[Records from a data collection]
╭──
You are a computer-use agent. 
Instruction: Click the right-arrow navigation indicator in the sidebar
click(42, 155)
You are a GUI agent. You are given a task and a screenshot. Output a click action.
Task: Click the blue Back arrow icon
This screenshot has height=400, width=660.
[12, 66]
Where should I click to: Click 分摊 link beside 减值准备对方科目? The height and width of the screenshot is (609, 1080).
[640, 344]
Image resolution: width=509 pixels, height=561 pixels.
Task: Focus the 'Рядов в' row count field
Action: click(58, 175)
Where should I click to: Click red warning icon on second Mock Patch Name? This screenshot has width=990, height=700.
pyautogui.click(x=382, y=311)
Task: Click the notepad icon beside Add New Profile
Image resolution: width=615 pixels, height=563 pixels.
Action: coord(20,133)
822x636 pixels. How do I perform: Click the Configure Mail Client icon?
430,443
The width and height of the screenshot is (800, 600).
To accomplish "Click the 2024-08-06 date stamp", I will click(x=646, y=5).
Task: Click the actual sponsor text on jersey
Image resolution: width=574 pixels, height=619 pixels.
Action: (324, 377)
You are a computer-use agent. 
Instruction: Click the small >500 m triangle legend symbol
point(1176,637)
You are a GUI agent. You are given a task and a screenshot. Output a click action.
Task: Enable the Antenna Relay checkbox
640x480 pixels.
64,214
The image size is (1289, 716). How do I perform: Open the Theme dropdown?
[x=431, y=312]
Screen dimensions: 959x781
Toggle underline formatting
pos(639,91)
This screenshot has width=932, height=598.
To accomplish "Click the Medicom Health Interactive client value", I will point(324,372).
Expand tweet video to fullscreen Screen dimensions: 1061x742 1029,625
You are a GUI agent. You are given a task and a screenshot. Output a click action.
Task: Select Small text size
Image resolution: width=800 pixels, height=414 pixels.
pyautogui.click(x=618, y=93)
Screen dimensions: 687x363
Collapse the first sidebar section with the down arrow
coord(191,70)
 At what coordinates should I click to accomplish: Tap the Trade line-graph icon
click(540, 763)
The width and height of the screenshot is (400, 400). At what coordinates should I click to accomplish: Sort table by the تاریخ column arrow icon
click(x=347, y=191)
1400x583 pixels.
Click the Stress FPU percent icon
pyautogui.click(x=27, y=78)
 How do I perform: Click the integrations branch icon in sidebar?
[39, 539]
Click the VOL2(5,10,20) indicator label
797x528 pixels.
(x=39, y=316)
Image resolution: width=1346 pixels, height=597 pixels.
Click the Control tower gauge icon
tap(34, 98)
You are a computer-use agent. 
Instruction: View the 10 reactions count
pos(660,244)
╰──
# Directions
Set aside each line above that includes the string "dimensions" and report it.

# Output below
Screen dimensions: 959x781
Expand tweet video to fullscreen Screen dimensions: 1061x742 1029,625
Screen dimensions: 687x363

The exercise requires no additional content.